Johnson will be moving away from the Nats’ managerial role after this season, so the team honored him with a video montage, messages from former teammates and players he had managed/currently manages, and a Tiffany crystal presented by Nationals ownership.

“It was fun for me. I was really moved by everything,” Johnson said. “Really nicely done. It brought back a lot of old memories. It was fun seeing me in a Japanese uniform again. It was really sweet. I was really moved by it. The guys were great. I felt like when it was over I should take off my uniform and go crawl in a hole somewhere. It was nice.

“I’m uncomfortable getting an award any way. The tribute was real moving for me, I mean it took me way back. That was the old Tinker Field, I was mingling with all the big leaguers and I was just 10 years old. Here I am going out to pasture managing my favorite team. I like to stay away from those emotions. It got to me.”

Johnson isn’t one for big presentations like this or moments where he’s put in the spotlight. He doesn’t like being elevated above the others with him in the dugout, but he appreciated the moment, especially when all the Nats’ players and coaches came out of the dugout, got in a line and gave turns giving their skipper a hug on the field.

“The players coming out and guys talking about me, that was moving,” Johnson said. “I feel for them greatly. To get something like that coming back makes you happy and sad at the same time.”

During that part of the ceremony, Denard Span approached Johnson on the field and asked him, “You’re not crying behind those shades, are you?”

“And he told me, ‘(Bleep) no,’ ” Span said with a laugh. “But yeah, you could definitely tell that he appreciated just the whole ceremony and us just saluting him off.

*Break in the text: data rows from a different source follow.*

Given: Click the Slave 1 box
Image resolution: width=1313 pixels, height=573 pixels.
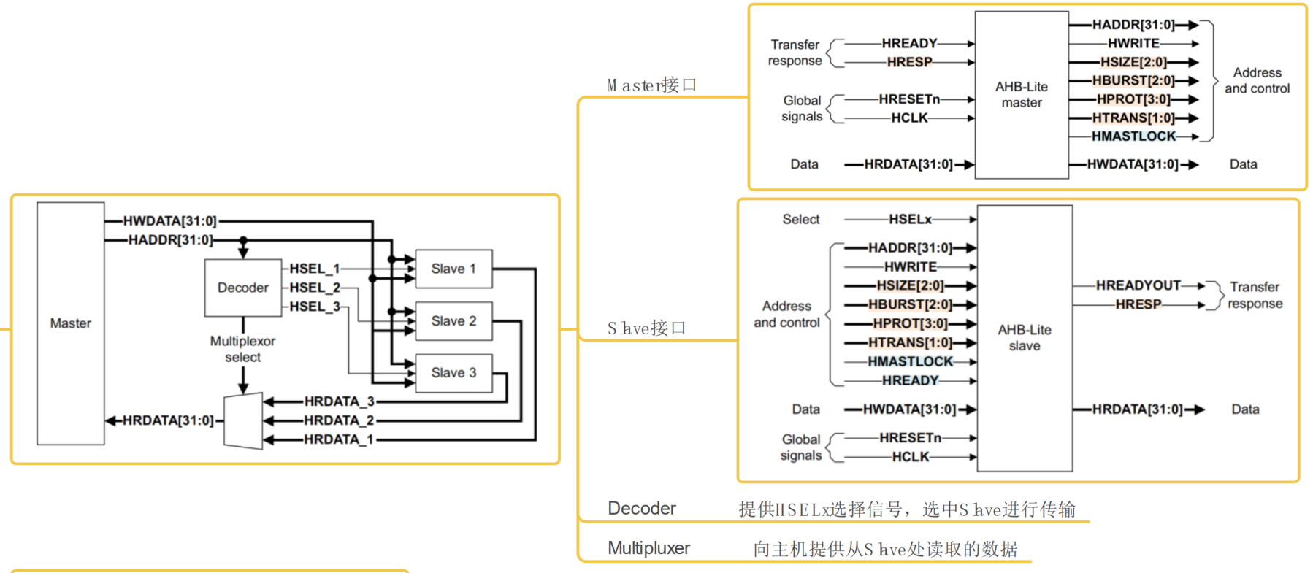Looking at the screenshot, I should click(x=453, y=269).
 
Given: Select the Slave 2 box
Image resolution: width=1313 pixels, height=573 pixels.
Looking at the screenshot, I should click(x=453, y=321).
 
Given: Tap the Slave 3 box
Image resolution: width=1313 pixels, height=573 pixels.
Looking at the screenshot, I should click(x=453, y=373).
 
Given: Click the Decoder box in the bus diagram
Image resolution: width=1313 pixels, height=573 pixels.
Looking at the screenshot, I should click(x=243, y=288).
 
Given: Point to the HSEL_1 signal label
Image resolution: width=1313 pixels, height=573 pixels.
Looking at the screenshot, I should click(x=315, y=269).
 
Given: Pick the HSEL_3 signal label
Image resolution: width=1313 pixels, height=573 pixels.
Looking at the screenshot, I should click(x=315, y=307).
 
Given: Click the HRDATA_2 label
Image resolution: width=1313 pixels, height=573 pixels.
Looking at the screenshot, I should click(x=339, y=420).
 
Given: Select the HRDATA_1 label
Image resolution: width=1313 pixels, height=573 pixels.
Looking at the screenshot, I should click(x=339, y=439).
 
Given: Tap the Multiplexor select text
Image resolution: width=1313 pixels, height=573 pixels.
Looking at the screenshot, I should click(x=243, y=349).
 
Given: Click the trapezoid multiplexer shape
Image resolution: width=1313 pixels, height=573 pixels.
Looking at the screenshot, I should click(x=243, y=421).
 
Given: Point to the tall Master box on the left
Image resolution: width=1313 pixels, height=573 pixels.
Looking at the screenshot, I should click(x=71, y=323).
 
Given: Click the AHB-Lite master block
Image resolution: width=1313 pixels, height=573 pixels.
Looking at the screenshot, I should click(x=1022, y=95).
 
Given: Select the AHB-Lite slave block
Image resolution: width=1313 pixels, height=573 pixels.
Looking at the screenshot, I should click(x=1025, y=338).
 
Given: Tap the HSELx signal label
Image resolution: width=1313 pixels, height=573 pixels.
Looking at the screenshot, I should click(x=910, y=219).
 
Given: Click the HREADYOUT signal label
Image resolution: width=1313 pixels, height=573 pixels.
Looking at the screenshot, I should click(x=1138, y=285).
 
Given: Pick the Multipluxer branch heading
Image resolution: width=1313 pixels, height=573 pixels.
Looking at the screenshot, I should click(x=648, y=548).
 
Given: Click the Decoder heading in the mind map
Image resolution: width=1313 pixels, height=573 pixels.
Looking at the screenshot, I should click(x=642, y=509).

“I thought it was very fitting for an unbelievable career. I’m not the emotional type but I felt a little funny inside. It’s just good to see all of his ex-players, and even, what was it, a couple of his teammates speak so highly about him. For the short time that I’ve been here and been around him, just an unbelievable and great baseball mind. He’s seen it all and even this year, I would love to ask him questions about some of my favorite players growing up, just to hear some of the stories he would tell. It’s priceless.”

Dan Haren was in the process of loosening up for the game and getting in his pregame throwing session during the ceremony, but he said he was listening to the video tribute as he was tossing.

“He has so many accomplishments. I didn’t even think of the stuff that he had done and how long he’s been in the game,” Haren said. “It was sad. If I was him, I cry easy, so I would’ve been choked up. So many people saying so many really nice things about him. I think I read an article a couple days ago and I think (Jayson) Werth said he’s the ultimate player’s manager. I think I played for six or seven managers, and I would agree. The guy’s a class act. Very stand-up. Very honest with players, honest with the media, and it’ll be sad to see him move on to the next stage of his life but he definitely left a legacy that won’t be forgotten.

“I think that’s a big reason why we made this push, to get ourselves back into it - to just not go away and that be the way it ends for him. You really won’t hear anyone say anything bad about him. The guy, he’s so easy to talk to. I know his door’s always open but I just appreciate the fact that you can have a real man-to-man conversation with him and things don’t have to be about baseball. I think other organizations I’ve been with that hasn’t been the case. It’s been a real pleasure.”